» DESCRIPTION OF THE TASK
Retype the lines below word for word, starting with the line that contains "Image resolution: width=960" and going on through the line that contains "click(217, 581)". Include both of those lines and nothing else.
**** THE INPUT ****
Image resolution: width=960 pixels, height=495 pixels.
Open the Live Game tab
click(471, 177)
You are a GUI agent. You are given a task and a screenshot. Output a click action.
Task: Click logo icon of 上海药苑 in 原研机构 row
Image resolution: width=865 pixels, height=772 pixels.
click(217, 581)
****
**** THE INPUT ****
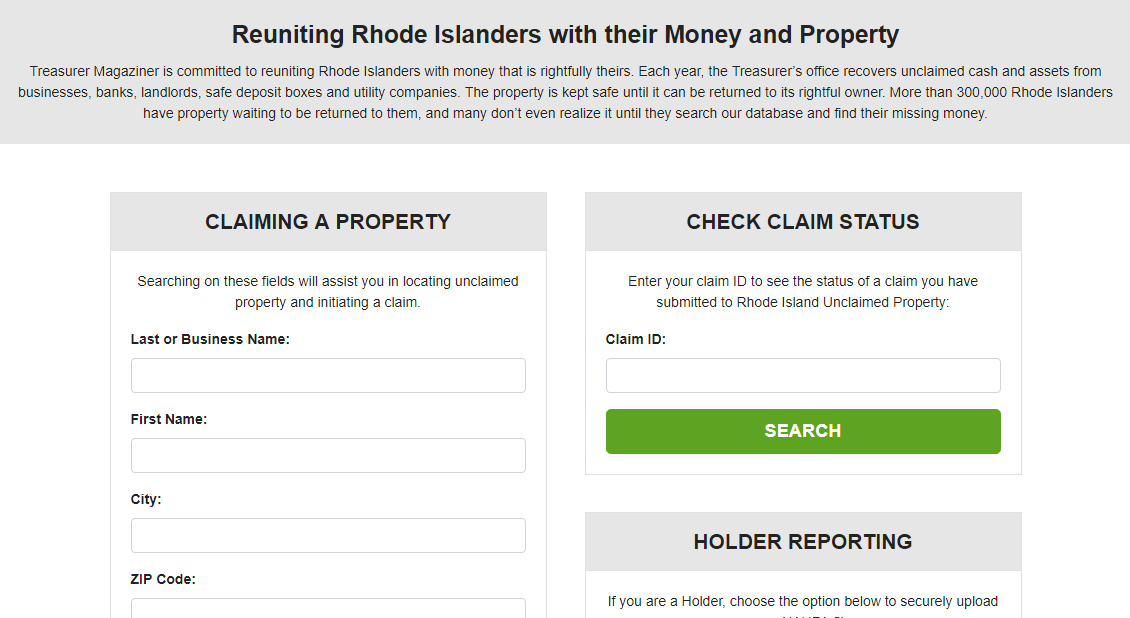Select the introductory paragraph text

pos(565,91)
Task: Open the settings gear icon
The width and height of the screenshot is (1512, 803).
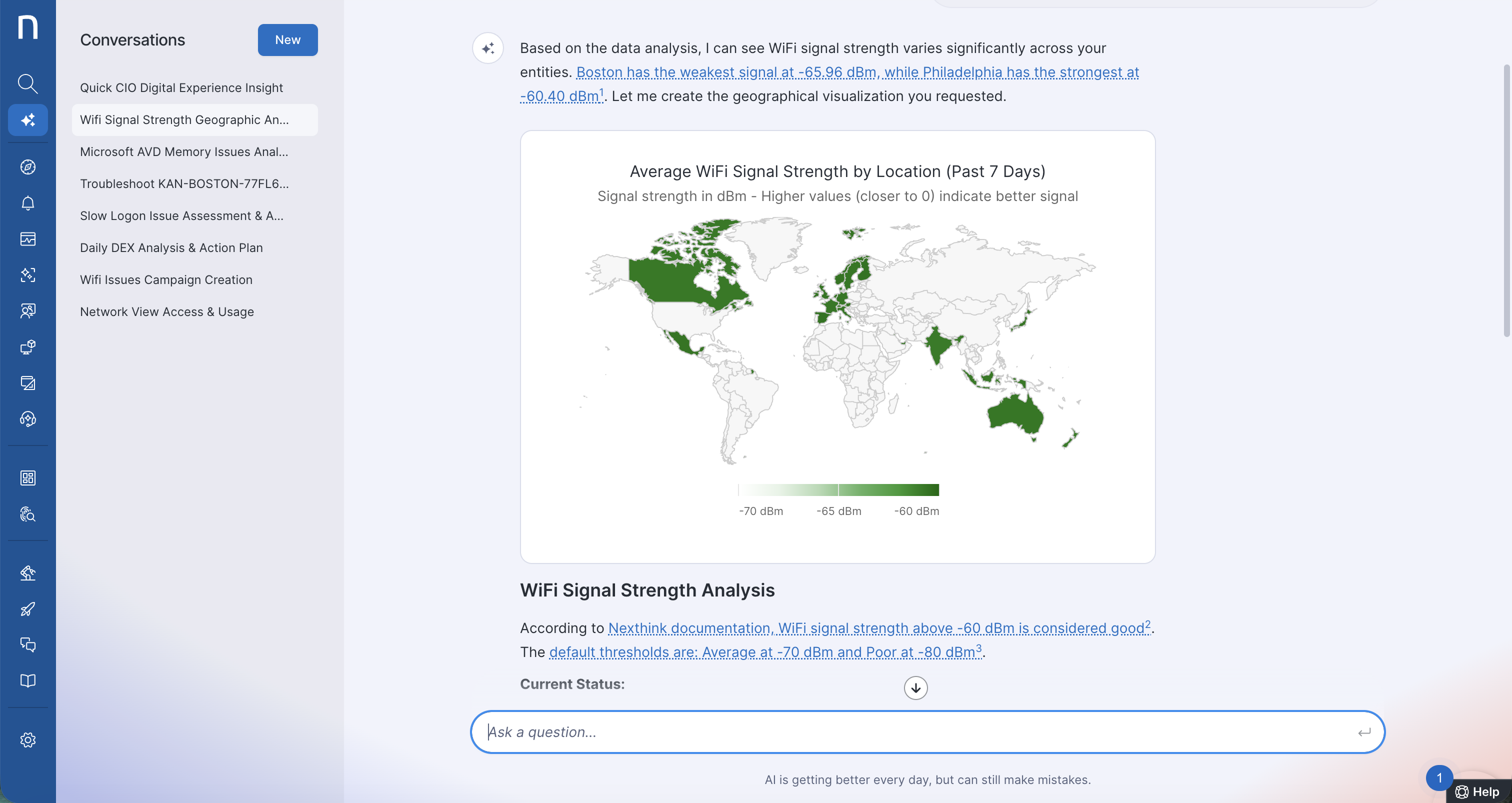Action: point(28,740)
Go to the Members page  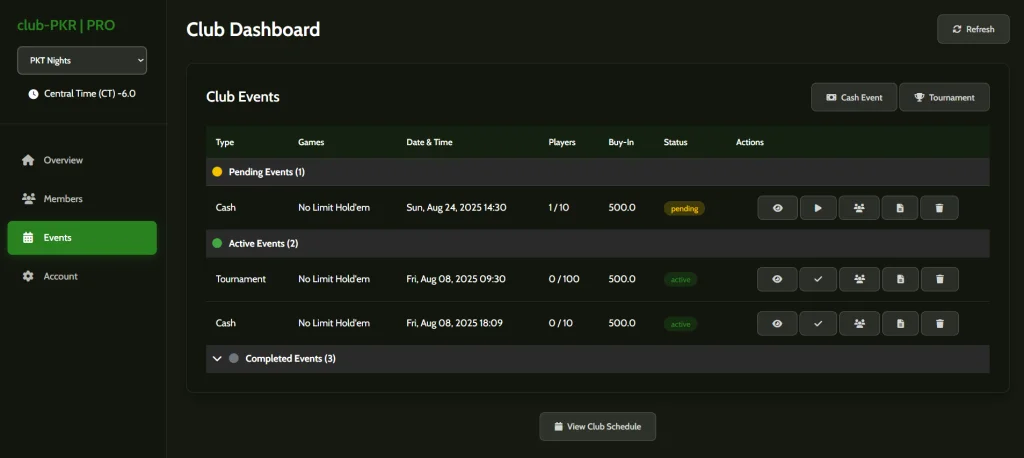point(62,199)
****
» EXERCISE OUTPUT
Image resolution: width=960 pixels, height=495 pixels.
Open the Live Game tab
click(471, 177)
You are a GUI agent. You are given a task and a screenshot. Output a click action.
Task: Click logo icon of 上海药苑 in 原研机构 row
Image resolution: width=865 pixels, height=772 pixels.
click(217, 581)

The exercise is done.